--- Start Material for this exercise ---

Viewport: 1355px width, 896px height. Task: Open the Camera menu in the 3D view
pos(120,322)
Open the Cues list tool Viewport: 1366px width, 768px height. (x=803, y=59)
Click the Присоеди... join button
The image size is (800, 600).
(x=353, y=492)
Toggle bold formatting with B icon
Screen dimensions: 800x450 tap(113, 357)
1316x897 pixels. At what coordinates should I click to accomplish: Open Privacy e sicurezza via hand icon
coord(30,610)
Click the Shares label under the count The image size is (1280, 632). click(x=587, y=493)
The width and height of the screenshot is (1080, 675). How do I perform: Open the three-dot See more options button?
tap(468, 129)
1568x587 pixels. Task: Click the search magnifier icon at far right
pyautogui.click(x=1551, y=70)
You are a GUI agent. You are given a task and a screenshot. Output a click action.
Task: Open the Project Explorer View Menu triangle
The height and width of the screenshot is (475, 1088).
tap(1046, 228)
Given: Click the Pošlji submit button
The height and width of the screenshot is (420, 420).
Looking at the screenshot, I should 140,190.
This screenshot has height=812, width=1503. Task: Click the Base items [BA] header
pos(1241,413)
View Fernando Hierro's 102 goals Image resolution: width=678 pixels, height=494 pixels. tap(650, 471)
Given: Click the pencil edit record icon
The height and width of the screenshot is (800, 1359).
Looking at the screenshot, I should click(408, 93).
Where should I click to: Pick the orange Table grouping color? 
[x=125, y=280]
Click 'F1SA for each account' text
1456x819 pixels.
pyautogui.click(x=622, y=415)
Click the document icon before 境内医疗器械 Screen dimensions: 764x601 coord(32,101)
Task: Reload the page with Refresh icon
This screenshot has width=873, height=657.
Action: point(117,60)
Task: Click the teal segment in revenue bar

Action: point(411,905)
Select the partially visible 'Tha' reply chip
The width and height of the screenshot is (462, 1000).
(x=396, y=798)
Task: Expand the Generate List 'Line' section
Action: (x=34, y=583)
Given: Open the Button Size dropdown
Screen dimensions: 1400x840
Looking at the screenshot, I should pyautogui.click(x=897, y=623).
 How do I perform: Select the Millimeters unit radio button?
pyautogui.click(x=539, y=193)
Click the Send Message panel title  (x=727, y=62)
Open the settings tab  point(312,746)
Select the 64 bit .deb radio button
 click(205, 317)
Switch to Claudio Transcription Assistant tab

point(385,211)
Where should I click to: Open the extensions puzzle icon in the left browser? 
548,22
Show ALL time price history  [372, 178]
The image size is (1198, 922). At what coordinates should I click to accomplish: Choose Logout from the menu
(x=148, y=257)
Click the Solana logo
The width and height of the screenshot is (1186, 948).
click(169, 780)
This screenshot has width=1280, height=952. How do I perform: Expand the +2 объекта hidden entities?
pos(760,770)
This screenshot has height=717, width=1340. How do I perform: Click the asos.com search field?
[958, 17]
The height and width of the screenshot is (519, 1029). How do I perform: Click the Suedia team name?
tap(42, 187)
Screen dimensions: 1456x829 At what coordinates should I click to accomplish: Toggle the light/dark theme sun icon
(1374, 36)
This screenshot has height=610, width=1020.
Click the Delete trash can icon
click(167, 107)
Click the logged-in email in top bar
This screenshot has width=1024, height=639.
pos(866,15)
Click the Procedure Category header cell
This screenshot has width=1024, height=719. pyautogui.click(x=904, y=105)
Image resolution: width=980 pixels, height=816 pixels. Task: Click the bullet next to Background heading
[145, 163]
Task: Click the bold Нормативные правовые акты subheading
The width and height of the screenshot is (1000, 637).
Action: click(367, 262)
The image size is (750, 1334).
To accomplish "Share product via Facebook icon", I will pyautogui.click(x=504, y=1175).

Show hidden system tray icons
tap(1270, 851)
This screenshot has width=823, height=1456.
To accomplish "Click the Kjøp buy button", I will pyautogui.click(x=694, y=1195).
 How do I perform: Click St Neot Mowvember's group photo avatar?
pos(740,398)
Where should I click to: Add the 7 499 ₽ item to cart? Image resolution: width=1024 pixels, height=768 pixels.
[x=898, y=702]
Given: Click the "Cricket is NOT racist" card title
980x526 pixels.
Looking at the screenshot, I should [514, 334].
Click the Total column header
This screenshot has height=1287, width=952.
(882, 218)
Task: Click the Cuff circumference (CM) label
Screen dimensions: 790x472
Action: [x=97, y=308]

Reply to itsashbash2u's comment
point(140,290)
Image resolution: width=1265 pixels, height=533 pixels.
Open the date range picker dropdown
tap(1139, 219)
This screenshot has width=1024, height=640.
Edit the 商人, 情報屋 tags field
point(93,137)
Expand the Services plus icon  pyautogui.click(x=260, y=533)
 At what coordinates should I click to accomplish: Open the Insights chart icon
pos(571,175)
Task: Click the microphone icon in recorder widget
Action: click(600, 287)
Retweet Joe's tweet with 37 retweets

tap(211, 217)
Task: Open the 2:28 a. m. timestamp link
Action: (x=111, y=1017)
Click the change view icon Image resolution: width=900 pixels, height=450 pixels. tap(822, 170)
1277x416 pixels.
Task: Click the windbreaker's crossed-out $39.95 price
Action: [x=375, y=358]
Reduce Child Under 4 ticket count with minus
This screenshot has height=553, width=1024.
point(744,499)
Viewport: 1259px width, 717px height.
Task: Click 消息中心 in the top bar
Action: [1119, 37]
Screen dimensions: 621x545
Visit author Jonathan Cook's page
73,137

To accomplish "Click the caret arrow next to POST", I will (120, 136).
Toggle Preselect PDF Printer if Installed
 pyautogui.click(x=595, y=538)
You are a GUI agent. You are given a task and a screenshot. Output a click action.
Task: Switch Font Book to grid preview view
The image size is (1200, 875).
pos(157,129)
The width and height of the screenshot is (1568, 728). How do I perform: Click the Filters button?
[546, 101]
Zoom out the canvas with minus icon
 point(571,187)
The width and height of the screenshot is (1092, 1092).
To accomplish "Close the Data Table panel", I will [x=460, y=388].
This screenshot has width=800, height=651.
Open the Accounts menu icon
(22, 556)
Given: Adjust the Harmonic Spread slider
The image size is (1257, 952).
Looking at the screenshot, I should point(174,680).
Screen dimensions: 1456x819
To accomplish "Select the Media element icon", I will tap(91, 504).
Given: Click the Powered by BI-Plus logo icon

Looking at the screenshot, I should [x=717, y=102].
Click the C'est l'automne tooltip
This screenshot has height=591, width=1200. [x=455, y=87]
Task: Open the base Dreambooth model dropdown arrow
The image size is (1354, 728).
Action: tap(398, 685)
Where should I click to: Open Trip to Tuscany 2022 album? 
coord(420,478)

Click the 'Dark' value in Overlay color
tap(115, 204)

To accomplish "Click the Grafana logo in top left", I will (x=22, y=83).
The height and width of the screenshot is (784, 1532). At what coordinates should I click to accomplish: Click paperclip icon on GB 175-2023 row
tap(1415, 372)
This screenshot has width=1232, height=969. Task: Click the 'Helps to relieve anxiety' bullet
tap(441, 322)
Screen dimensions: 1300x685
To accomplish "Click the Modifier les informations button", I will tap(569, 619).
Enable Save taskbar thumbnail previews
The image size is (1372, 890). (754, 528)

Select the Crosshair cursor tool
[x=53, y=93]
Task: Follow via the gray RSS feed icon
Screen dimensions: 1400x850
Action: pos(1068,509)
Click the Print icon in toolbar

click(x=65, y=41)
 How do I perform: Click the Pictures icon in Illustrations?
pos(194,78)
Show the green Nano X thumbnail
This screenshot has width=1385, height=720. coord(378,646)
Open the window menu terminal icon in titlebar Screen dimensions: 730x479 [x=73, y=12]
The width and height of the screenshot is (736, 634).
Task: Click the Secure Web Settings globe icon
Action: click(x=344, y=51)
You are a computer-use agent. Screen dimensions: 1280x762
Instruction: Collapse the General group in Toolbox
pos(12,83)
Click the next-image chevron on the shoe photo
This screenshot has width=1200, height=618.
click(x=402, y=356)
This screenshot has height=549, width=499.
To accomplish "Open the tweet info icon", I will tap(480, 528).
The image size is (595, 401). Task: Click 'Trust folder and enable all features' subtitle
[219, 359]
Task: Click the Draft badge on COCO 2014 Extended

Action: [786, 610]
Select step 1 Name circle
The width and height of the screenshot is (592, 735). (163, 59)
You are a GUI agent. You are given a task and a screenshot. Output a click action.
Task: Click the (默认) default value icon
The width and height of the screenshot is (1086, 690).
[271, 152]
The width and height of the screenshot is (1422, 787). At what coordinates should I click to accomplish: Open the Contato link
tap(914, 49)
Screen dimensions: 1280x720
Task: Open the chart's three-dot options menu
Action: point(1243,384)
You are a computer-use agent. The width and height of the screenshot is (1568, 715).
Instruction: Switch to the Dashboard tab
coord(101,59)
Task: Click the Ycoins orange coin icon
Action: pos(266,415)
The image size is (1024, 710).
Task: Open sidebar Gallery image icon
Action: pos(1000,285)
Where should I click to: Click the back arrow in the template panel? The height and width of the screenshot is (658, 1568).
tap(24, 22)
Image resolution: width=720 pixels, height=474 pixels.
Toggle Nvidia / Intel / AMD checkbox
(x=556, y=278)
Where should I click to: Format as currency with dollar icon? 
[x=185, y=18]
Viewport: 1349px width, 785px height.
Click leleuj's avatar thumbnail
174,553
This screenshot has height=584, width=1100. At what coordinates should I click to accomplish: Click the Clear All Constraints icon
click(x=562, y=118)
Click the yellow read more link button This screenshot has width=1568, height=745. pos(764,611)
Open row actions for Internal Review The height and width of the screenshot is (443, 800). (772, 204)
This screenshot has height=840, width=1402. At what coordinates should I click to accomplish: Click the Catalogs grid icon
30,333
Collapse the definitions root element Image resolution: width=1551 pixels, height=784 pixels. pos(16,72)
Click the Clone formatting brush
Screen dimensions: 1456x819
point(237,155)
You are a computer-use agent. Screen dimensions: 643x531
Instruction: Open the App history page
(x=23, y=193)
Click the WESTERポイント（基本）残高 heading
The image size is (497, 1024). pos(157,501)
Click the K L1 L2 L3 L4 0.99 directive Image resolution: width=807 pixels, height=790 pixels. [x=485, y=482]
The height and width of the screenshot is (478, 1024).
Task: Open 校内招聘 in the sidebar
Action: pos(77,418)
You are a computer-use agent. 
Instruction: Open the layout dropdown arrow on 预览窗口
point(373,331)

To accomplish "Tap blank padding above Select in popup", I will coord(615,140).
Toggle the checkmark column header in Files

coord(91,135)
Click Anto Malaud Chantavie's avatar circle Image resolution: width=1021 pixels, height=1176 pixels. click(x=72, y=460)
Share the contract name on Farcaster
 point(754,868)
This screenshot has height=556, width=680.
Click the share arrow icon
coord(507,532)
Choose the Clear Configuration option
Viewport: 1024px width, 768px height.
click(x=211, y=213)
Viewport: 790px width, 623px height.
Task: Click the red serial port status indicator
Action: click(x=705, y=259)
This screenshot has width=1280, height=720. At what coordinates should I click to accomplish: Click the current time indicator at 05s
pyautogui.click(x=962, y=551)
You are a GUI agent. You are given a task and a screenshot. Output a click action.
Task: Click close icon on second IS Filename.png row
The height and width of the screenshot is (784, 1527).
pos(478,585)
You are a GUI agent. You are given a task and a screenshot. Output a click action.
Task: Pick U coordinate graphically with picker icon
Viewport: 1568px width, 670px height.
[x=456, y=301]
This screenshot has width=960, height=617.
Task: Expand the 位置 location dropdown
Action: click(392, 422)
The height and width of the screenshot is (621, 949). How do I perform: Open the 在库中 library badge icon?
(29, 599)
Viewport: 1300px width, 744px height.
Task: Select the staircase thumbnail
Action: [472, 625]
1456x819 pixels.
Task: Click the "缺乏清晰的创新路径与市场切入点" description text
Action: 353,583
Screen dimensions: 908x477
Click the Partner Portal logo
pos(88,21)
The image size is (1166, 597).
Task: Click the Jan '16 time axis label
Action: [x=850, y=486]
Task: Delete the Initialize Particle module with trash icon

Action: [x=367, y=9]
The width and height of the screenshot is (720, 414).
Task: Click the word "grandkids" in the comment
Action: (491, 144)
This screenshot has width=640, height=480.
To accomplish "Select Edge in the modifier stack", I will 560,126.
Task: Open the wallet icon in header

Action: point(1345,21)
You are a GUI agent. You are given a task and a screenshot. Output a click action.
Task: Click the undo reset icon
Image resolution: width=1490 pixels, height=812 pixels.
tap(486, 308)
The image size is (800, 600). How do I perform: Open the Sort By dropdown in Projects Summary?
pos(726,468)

--- End Material for this exercise ---

Quote, word for word, every row from the one containing "The width and height of the screenshot is (1092, 1092)." down to the one containing "This screenshot has width=1385, height=720.", including both of those rows.

The width and height of the screenshot is (1092, 1092).
To accomplish "Close the Data Table panel", I will [x=460, y=388].
This screenshot has width=800, height=651.
Open the Accounts menu icon
(22, 556)
Given: Adjust the Harmonic Spread slider
The image size is (1257, 952).
Looking at the screenshot, I should point(174,680).
Screen dimensions: 1456x819
To accomplish "Select the Media element icon", I will tap(91, 504).
Given: Click the Powered by BI-Plus logo icon

Looking at the screenshot, I should [x=717, y=102].
Click the C'est l'automne tooltip
This screenshot has height=591, width=1200. [x=455, y=87]
Task: Open the base Dreambooth model dropdown arrow
The image size is (1354, 728).
Action: tap(398, 685)
Where should I click to: Open Trip to Tuscany 2022 album? 
coord(420,478)

Click the 'Dark' value in Overlay color
tap(115, 204)

To accomplish "Click the Grafana logo in top left", I will (x=22, y=83).
The height and width of the screenshot is (784, 1532). At what coordinates should I click to accomplish: Click paperclip icon on GB 175-2023 row
tap(1415, 372)
This screenshot has width=1232, height=969. Task: Click the 'Helps to relieve anxiety' bullet
tap(441, 322)
Screen dimensions: 1300x685
To accomplish "Click the Modifier les informations button", I will tap(569, 619).
Enable Save taskbar thumbnail previews
The image size is (1372, 890). (754, 528)

Select the Crosshair cursor tool
[x=53, y=93]
Task: Follow via the gray RSS feed icon
Screen dimensions: 1400x850
Action: pos(1068,509)
Click the Print icon in toolbar

click(x=65, y=41)
 How do I perform: Click the Pictures icon in Illustrations?
pos(194,78)
Show the green Nano X thumbnail
This screenshot has width=1385, height=720. coord(378,646)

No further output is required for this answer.